PNV denuncia pintadas contra la Ertzaintza en Baracaldo

Intolerancia en Barakaldo: El ataque al batzoki de Cruces y su trasfondo político

La convivencia democrática en Euskadi vuelve a verse salpicada por actos de vandalismo y señalamiento. En esta ocasión, el escenario ha sido el barrio de Cruces, en Baracaldo, donde la sede social del PNV ha amanecido con diversas pintadas insultantes dirigidas específicamente contra la Ertzaintza. Este incidente no solo representa un daño material al mobiliario del partido, sino que se interpreta como un síntoma de una estrategia de tensión que busca deslegitimar a las fuerzas de seguridad vascas.

La formación jeltzale en Vizcaya no ha tardado en reaccionar, elevando el tono frente a lo que consideran una campaña orquestada. Según la dirección del partido, este tipo de acciones son el resultado directo de discursos políticos que sitúan a la policía autonómica en el centro de la diana, utilizándola como un recurso retórico para alimentar la confrontación en lugar de priorizar la seguridad ciudadana.

Los mensajes del odio: Entre el insulto tradicional y la nueva narrativa

Lo que diferencia este ataque de otros episodios anteriores es la mezcla de epítetos utilizados en la fachada del batzoki. Las pintadas combinan términos clásicos del entorno radical con nuevas referencias que buscan vincular la labor policial con conflictos geopolíticos actuales. Entre los mensajes detectados destacan:

  • «Zipaios»: El insulto tradicional para descalificar a los agentes de la Ertzaintza.
  • «Zipaios sionistas»: Una preocupante novedad que traslada el conflicto de Oriente Medio a las calles de Baracaldo para estigmatizar a la policía.
  • «PNV, ata a tus perros»: Una amenaza directa que sitúa a la formación política como responsable última de las actuaciones policiales.

Para el PNV, la aparición de estos mensajes es una muestra de cobardía e intolerancia. La formación subraya que el señalamiento público es una herramienta que debería estar erradicada de la política vasca, lamentando que todavía existan sectores que validan o ignoran estas conductas.
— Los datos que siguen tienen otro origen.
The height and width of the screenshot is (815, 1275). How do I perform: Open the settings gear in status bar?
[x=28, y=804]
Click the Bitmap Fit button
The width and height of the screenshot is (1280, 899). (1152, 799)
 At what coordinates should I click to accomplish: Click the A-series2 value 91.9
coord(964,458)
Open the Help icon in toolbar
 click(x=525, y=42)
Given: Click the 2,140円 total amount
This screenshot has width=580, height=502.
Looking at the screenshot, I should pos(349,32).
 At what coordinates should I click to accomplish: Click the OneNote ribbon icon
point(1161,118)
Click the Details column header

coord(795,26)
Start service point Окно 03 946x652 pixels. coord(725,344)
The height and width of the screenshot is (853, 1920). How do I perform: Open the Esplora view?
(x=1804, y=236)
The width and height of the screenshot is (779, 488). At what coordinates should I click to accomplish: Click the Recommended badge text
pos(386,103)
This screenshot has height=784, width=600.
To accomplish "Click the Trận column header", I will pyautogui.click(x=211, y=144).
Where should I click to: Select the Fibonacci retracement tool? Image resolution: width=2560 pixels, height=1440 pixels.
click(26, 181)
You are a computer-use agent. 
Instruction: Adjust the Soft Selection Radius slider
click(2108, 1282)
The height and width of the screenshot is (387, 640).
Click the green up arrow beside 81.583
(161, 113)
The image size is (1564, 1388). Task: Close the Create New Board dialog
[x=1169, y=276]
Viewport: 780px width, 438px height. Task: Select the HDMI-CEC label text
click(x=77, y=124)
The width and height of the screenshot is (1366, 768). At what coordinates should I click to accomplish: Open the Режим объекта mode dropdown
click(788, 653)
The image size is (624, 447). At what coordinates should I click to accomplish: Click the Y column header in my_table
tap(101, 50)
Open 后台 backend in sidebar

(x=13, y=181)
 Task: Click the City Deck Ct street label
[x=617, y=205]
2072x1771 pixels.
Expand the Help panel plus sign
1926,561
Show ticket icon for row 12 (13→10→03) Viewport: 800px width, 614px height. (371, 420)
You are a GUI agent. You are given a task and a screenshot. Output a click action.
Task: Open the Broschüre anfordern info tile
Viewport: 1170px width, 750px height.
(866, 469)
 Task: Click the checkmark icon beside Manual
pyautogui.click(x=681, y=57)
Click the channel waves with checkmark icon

La crítica al silencio cómplice y la gestión de la seguridad

Más allá de la autoría material de las pintadas, el PNV de Vizcaya ha puesto el foco en la responsabilidad política de otros grupos. En un comunicado contundente, han denunciado a quienes «miran hacia otro lado» mientras se producen estos ataques. La crítica jeltzale apunta a una doble vara de medir por parte de ciertas facciones políticas que, por un lado, cuestionan la labor de la Ertzaintza y, por otro, eluden sus responsabilidades en materia de seguridad en aquellos municipios donde ostentan el poder.

La formación sostiene que la policía vasca se está utilizando como un «instrumento principal de estrategia política», lo que debilita el respeto institucional necesario para el funcionamiento del autogobierno. El partido concluye que estas acciones retratan no solo a quienes sostienen el espray, sino también a las fuerzas políticas que no condenan con firmeza el hostigamiento a los servidores públicos y a las sedes de otros partidos.

Hacia una reflexión sobre el respeto institucional

Este episodio en Baracaldo obliga a reflexionar sobre la fragilidad del respeto mutuo en el espacio público. Los ataques a los batzokis, lejos de ser incidentes aislados, suelen ser termómetros del clima de tensión social. La respuesta institucional y ciudadana frente al odio y la intimidación sigue siendo el único camino para garantizar que la política se ejerza mediante la palabra y no a través del vandalismo y el insulto.